[Given problem]: According to the interview excerpt below, in what magazine did the speaker first see the word "Ivy"?

[Text extract]:
--- Begin ---

TK: The first time I saw the word “Ivy” was Spring 1954 in the very first issue of magazine Otoko no Fukushoku (later renamed Men’s Club). In the issue, there was a glossary of menswear terms, organized by A-to-Z, and there was an entry for “Ivy League style” that read “In America, Ivy is very popular among college students.” That’s all that was written, but I was intrigued. I thought, that’s probably something I would like.
I then realized that I had seen African-American soldiers wearing clothes like that out at the Tachikawa Airfield where I would play in jazz bands. These guys were incredibly stylish. This was the middle of the Korean War, so there were a lot of aircraft coming in and out of Tachikawa. Everyone had money, and there were a lot of suit tailors, shirt-makers, and shoe places located near the camp. My friends and I all loved America, so we’d go out to the clothing stores near the camp, and say, make us what those guys are wearing.
At the time Japanese tailors didn’t know anything about Ivy style. They couldn’t do a “natural shoulder,” so you’d end up with these huge pads. When I made my first Ivy suit at a normal tailor, they just put a third button on top of the normal two-buttons. The silhouette wasn’t Ivy or anything — it was just weird. But I of course wore it thinking it was great.
IS: What was so appealing about Ivy style to you?

--- End ---

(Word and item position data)
--- Begin ---

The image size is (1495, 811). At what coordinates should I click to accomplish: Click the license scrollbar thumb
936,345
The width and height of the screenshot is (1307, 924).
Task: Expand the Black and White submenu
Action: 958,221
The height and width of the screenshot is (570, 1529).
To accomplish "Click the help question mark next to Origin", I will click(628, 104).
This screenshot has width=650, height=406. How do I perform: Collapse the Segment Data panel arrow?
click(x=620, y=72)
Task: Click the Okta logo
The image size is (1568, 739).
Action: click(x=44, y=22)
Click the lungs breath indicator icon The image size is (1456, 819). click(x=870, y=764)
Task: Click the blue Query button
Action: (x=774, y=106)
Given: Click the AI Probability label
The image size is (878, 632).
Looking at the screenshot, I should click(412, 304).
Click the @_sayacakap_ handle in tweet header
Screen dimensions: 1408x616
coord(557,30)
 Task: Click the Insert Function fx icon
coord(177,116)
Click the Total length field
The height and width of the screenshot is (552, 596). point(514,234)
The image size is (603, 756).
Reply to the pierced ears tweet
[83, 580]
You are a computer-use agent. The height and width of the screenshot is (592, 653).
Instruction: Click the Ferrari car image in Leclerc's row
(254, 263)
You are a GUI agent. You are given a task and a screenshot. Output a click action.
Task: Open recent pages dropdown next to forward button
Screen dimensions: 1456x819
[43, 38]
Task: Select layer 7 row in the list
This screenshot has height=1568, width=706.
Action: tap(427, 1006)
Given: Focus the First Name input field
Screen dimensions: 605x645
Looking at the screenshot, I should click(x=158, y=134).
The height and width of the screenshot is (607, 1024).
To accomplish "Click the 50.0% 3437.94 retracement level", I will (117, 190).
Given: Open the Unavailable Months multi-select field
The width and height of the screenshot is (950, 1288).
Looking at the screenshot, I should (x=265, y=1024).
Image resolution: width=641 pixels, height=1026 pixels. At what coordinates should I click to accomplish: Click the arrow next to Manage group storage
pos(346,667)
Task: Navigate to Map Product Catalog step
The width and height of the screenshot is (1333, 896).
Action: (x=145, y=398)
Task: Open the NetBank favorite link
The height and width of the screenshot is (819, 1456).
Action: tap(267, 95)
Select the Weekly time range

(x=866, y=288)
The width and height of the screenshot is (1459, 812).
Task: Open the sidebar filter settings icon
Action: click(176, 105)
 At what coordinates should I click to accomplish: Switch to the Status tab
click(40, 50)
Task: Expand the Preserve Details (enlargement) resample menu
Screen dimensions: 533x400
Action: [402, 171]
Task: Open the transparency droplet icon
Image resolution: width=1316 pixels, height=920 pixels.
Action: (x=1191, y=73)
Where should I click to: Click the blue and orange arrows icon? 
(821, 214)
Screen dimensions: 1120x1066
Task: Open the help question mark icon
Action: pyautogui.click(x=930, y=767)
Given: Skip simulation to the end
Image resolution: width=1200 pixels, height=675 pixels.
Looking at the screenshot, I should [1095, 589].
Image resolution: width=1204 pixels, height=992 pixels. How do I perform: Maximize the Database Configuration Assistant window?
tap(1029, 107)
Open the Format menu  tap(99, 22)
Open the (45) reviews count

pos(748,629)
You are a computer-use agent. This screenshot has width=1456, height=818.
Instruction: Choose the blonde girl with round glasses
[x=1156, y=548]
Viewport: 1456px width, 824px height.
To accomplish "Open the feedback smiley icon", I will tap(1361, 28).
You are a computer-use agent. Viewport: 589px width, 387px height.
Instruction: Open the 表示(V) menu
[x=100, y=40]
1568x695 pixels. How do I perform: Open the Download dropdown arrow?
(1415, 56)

--- End ---

[Solution to this exercise]: The speaker first saw it in the very first issue of Otoko no Fukushoku, later renamed Men's Club, in Spring 1954.